Thursday, April 7, 2016


Today, in a detailed position paper, Cayman Finance, which generally speaks for the financial service industry of the Cayman Islands, went to great lengths to show that Cayman is not a secrecy jurisdiction, spelling out, in chapter & verse, how many ways Cayman maintains the standards consistent with the OECD, and the other major developed countries. Treaties and international agreements were listed in great detail, by Jude Scott, Cayman Finance CEO. This is all true; the Cayman Islands do follow international standards.

I beg to differ with Mr. Scott, not in the laws in effect, but in the reality on the ground; while the Cayman Islands may have signed all the appropriate agreements that demonstrate transparency, and comply with the financial standards of the developed world, its financial services professionals practice opacity, rather than transparency. They do this by routinely, and consistently, employing a method of operation which will guarantee that any inquiry into beneficial ownership will absolutely fail to succeed.

The technique has no established name; I will label it the BVI/Cayman Sandwich. Cayman financial professionals, regularly and constantly, form British Virgin Islands companies for their clients, the BVI company is then used to open Cayman bank accounts. What's wrong with this picture ?

Allow me to list the reason why such an arrangement is by no means transparent:

(1) BVI companies have bearer shares, which means that there are no written records of the names and residence addresses of shareholders, on the certificates of shares of stock. Whosoever holds the shares in his hands, owns the company, and all its assets, including bank accounts, wherever located. That's the reason tens of thousands of Mainland Chinese own BVI corporations; you cannot know who owns what with any degree of accuracy, as ownership transfer is unrecorded, and can occur multiple times.

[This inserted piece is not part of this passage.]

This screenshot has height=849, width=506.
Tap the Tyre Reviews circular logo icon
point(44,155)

(2) While technically BVI regulations require the financial services professionals to hold the names of the shareholders, and hold the stock as custodians, there is a loophole large enough to drive a truch through. A third party, known to be trusted and AML/ CFT qualified, can hold that information, relieving the BVI firm of that responsibility. Unfortunately, there are no specific qualifications required of this third party. What if it is a tiny firm, located on Pitcairn Island, or some other remote location, which conveniently cannot be reached by any form of subpoena or demand for information ?

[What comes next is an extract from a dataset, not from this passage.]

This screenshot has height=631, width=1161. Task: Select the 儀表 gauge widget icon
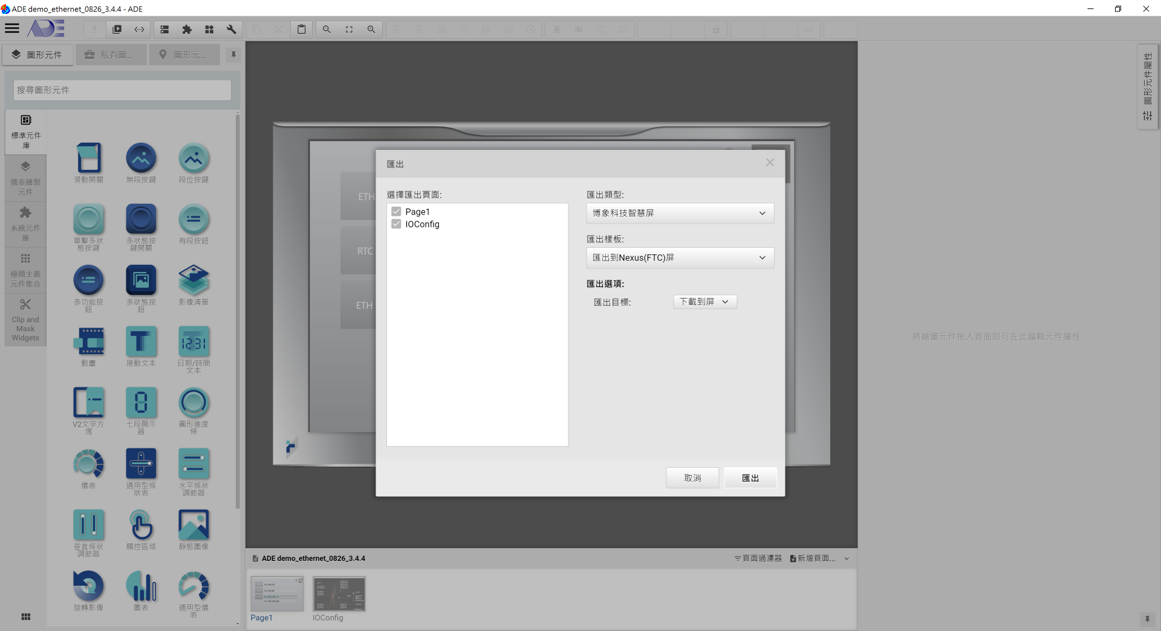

(3) The method, which I have identified was common to the accounts of two of the victims in the Cayman Gang of Four scandal, one a retired lawyer, the other a retired accountant, worked like this: the clients were assigned a BVI corporation; directors were located in another country; bank account in a third country; this is the Modus Operandi of Cayman financial service professionals.

Therefore, nobody can be reached to identify the beneficial owner of the corporation that owns and controls the Cayman bank account. Yes, the Cayman Islands is not a secrecy jurisdiction, but the tactics of its financial service community imposes secrecy through trickery, subterfuge, sharp practice, and abuse, by domiciling the client's company in a secrecy territory.

Yes, the Cayman Islands have all the laws and regulations of a responsible international financial center, but the islands financial professionals pervert the system, using the time-tested BVI-Cayman Sandwich. Until that scheme is outlawed, opacity will continue to rule in Cayman.